In a continent plagued by widespread unrest and state fragility, she said our individual countries were facing alarming rates of maternal and child mortality more than ever before.
“In addition to death, injury and displacement, conflict destroys infrastructure, undermines social ties and reduces the ability of states to deliver the development agenda promised to the African electorate.
“Our vital resources are increasingly being diverted to put out fires in various battles across Africa – from the Sahel to the oceans,” she said.
Ms Buhari said it was in the face of these challenges that women had proven their special skills as agents of peace in conflict situations, although this role had been largely overlooked.
The First Lady said that accepting and integrating the unique experience, capacity and particularity of women in all aspects of the peace and security sector was therefore essential for the success of each of the components of our peace efforts. .
“To achieve this and other goals, the social, cultural and political barriers that limit women’s full participation in achieving lasting peace must therefore be addressed with a renewed pace.
“Fortunately, the follow-up to United Nations Security Council Resolutions 2242 has provided ‘measures and standards’ to monitor the implementation of the Women, Peace and Security mandates, among others,” the First Lady said.

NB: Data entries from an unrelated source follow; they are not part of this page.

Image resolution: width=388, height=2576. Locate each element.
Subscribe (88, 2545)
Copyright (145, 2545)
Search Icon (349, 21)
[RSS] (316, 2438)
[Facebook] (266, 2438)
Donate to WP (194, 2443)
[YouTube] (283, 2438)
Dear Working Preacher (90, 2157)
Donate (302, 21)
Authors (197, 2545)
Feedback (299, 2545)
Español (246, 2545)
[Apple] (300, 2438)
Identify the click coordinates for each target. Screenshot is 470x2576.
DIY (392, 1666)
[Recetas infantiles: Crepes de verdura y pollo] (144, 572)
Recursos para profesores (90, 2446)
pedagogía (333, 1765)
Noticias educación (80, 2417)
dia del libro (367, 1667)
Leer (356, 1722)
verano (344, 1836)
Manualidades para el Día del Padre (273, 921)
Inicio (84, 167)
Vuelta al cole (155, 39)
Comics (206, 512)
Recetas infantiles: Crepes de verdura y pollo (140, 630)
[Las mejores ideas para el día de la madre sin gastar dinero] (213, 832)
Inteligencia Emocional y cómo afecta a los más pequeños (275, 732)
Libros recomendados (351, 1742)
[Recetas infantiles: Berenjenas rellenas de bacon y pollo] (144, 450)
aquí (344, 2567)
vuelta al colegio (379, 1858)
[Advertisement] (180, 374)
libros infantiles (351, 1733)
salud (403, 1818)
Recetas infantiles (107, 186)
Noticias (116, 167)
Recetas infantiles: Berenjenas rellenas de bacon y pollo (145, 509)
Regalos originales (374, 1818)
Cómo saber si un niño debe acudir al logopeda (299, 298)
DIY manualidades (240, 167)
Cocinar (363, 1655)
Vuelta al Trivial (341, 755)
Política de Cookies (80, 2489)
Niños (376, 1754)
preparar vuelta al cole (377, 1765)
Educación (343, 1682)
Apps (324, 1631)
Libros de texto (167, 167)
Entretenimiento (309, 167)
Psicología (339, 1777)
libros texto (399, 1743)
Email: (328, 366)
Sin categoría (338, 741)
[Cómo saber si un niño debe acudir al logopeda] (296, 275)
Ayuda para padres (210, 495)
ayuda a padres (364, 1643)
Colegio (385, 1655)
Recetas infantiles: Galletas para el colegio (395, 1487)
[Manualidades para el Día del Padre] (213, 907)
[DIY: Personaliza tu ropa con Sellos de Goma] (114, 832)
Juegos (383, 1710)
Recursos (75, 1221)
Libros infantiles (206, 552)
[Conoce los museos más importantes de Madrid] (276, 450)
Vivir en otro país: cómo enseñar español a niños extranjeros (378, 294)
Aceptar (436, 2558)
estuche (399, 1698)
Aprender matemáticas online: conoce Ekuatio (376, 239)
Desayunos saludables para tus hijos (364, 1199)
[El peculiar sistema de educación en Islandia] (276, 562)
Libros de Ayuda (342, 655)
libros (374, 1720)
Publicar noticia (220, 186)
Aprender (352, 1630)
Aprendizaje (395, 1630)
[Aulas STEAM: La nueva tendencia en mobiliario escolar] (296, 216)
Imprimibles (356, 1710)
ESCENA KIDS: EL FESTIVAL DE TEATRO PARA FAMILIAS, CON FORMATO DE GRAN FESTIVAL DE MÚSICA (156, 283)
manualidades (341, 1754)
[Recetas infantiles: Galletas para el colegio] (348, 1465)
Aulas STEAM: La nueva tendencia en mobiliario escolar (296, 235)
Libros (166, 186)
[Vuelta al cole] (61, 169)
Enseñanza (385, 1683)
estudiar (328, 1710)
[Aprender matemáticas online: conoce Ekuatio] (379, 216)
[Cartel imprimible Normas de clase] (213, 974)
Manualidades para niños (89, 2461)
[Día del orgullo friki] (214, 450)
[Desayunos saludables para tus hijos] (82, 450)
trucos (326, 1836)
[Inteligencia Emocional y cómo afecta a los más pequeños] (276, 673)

The Minister for Women’s Affairs Madame Pauline Tallen; the President’s Senior Special Assistant on SDGs, Adejoke Orelope-Adefulire; Permanent Representative of Nigeria to the United Nations, Amb. Tijjani Muhammad-Bande and his wife; the wife of the Consul General of Nigeria in New York, Mrs. Florence Egopija, the wife of the Governor of Edo State, Mrs. Betsy Obaseki, the wife of the Governor of Plateau State, Mrs. Regina Lalong, were included among those who attended the event.